Without some showing that Sanchez would be unable to vindicate his rights, we would not conclude that [the subject arbitration agreement's] discovery provisions are unconscionable as a matter of law.]; accord Mercuro v. Super. Ct. (2002) 96 Cal.App.4th 167, 182-183 [[W]ithout evidence showing how [a limitation of three depositions and an aggregate of 30 discovery requests of any kind] are applied in practice, we are not prepared to say they would necessarily prevent Mercuro from vindicating his statutory rights.] Rather, it appears that the arbitration agreement gives the arbitrator the broad discretion contemplated by the AAA rules to order the discovery needed to sufficiently litigate the parties claims. (Dotson, supra, 181 Cal.App.4th at 984; see Roman v.
Superior Court (2009) 172 Cal.App.4th 1462, 1475-76.)
Plaintiff further has not supported her claim that discovery will be severely limited or prevented entirely if arbitration proceeds via AAA.
Accordingly, the Court is not persuaded that Plaintiff will suffer prejudice as the result of arbitration.
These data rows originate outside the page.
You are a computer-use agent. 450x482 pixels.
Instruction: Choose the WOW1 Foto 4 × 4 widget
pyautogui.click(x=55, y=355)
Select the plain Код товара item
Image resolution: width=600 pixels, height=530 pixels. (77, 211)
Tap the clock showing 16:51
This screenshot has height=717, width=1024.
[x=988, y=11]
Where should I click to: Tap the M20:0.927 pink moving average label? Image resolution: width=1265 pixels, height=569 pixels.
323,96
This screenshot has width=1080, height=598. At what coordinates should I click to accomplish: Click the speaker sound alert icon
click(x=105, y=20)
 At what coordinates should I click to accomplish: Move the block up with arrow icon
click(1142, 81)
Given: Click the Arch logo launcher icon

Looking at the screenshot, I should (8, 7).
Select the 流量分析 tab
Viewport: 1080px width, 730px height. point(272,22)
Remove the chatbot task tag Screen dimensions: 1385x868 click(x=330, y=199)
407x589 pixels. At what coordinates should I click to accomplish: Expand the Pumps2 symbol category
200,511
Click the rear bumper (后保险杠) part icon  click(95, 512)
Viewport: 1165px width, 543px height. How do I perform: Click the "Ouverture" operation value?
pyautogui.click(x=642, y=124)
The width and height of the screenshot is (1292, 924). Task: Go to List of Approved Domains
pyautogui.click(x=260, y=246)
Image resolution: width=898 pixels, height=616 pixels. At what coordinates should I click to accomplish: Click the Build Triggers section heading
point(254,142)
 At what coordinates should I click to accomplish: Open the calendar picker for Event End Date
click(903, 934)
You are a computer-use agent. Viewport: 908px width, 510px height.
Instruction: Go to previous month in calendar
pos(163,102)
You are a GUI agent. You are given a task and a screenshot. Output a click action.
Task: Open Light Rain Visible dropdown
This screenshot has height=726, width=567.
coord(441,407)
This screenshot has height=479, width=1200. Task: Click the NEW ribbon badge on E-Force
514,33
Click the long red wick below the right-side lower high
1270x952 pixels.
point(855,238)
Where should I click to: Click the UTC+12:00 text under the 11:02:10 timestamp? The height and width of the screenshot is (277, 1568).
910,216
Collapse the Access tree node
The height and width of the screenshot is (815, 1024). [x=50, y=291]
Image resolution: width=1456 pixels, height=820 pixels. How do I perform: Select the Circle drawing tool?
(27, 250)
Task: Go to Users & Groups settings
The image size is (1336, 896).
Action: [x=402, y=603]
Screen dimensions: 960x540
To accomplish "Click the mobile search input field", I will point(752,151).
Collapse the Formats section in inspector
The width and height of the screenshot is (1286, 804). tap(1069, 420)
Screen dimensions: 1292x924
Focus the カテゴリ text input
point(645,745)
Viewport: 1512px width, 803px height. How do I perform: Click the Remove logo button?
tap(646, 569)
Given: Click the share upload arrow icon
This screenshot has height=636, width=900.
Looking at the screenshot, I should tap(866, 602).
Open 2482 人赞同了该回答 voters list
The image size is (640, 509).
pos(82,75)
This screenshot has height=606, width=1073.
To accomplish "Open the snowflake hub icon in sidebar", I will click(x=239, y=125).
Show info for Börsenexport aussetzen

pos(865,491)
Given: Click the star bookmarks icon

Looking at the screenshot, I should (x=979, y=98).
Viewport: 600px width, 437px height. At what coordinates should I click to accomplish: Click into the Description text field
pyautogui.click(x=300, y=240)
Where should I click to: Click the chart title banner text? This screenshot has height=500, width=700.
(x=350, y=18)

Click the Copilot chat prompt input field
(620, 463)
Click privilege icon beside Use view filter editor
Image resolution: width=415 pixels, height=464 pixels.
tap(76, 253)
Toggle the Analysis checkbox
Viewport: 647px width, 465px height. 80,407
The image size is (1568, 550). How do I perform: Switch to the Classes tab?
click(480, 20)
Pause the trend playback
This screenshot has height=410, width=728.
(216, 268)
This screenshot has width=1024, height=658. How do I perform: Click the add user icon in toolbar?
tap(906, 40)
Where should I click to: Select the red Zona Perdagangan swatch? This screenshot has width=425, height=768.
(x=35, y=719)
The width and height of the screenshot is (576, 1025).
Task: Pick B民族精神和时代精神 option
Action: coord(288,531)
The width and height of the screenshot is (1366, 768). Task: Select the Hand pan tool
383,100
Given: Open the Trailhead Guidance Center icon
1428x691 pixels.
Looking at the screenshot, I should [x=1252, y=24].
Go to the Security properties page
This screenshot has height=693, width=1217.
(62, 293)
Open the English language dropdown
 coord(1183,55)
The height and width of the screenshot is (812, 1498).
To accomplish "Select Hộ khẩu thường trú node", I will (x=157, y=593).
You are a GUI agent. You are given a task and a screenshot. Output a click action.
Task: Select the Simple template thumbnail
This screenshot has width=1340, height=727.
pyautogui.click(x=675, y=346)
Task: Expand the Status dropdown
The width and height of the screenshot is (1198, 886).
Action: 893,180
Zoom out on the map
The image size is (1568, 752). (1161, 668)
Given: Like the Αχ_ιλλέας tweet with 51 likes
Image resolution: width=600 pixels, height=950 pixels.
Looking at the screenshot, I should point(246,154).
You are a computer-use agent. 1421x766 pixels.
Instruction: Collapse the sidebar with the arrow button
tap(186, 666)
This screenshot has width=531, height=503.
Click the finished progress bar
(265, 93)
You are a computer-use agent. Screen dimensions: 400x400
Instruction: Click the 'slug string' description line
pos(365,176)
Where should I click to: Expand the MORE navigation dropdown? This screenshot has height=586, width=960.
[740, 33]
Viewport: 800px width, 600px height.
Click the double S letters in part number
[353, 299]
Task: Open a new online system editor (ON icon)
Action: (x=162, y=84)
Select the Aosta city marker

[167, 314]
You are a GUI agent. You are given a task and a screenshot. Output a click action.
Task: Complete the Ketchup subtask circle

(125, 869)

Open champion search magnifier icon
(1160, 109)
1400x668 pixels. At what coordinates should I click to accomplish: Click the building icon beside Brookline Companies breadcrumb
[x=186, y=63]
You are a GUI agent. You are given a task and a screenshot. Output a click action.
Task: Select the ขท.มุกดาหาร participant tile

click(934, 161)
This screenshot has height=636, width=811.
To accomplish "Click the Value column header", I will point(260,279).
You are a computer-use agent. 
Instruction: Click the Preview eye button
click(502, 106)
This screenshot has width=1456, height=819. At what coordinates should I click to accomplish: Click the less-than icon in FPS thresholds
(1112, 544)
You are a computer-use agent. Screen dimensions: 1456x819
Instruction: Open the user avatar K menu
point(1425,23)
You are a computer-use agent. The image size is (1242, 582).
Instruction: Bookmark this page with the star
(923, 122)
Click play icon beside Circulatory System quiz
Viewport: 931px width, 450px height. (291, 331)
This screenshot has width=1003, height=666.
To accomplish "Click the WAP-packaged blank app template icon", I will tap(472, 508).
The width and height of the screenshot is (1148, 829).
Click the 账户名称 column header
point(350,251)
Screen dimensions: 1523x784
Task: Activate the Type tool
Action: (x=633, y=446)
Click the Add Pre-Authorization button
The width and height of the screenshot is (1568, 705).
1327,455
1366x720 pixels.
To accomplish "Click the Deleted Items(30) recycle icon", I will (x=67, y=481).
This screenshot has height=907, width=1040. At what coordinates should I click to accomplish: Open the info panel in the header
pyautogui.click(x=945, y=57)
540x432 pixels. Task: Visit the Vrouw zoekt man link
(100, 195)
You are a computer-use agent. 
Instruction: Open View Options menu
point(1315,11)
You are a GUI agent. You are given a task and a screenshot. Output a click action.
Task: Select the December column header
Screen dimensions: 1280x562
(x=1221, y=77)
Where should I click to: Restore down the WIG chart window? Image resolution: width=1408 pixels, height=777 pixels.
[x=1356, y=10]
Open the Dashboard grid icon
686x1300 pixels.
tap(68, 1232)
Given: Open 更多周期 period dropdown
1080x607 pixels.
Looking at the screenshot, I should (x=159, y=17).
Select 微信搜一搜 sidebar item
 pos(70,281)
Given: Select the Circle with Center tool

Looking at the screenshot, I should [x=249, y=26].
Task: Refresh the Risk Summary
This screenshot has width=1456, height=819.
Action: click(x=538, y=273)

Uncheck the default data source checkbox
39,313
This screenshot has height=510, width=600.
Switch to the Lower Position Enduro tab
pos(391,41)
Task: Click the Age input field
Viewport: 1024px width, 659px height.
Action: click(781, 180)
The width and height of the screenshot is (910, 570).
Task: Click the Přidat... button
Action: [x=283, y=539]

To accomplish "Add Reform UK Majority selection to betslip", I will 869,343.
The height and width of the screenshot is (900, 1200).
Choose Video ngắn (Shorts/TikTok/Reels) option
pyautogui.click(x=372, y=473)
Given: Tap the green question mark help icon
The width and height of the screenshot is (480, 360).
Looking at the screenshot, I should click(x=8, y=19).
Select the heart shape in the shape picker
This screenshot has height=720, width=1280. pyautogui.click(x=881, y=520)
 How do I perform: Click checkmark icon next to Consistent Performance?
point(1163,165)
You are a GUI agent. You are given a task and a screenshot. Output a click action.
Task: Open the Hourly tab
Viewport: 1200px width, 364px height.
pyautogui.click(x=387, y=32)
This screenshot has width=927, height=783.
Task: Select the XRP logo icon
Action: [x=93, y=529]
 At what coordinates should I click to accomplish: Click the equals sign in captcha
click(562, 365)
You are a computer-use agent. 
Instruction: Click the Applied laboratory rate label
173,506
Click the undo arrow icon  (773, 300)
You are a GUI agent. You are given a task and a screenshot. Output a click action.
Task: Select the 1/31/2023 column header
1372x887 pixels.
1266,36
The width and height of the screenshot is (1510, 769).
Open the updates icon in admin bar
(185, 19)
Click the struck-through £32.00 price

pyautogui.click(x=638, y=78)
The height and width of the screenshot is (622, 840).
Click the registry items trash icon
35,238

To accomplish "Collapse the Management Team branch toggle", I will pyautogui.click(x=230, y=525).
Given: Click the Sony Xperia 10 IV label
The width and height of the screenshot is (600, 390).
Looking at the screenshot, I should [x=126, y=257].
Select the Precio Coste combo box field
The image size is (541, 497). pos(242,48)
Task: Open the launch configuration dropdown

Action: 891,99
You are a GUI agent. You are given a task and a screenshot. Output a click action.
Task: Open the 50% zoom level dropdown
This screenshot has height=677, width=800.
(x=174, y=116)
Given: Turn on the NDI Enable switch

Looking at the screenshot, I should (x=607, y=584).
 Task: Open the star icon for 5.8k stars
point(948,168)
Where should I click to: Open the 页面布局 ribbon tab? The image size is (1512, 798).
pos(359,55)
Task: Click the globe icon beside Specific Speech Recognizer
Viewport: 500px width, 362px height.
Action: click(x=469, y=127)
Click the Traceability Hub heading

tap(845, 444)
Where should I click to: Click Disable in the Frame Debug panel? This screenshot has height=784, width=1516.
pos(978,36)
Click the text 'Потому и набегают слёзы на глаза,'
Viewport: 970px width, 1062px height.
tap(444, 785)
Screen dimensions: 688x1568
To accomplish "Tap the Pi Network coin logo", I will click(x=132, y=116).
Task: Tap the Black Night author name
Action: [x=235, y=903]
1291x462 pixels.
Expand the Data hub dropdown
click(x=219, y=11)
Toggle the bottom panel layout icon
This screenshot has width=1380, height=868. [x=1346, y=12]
Applicability of Arbitration Provision
As discussed above, supra, the Court finds that the alleged defamation arises out of Plaintiffs employment with CA/HI NAACP, and thus the arbitration provisions apply.
Dismissal
Defendants request that the instant action be dismissed without prejudice on the
SUPERIOR COURT OF CALIFORNIA COUNTY OF SACRAMENTO
25CV006551: PRYOR vs NAACP, et al. 09/17/2025 Hearing on Motion to Compel Arbitration in Department 53
grounds that the forum for resolution of this controversy is in arbitration is denied. While the Court may have the discretion to dismiss an action as part of a motion to compel arbitration, Defendants have presented no argument as to why dismissal would be appropriate as to the instant action.
Disposition
Based on the foregoing, Defendants motion to compel arbitration is GRANTED as to those claims against Defendant National Association for The Advancement of Colored People California-Hawaii State Area Conference, only. Claims against NAACP CA-HI are ordered to arbitration, and the action is stayed as to claims against NAACP CA-HI pending arbitration.
The minute order is effective immediately. No formal order pursuant to California Rules of Court, rule 3.1312 or further notice is required.
[1] Indeed, the Court notes that the meet and confer correspondence from Counsel for
NAACP references the agreement between Plaintiff and NAACP CA-HI. (Memorandum of Points and Authorities at 4:4-11.)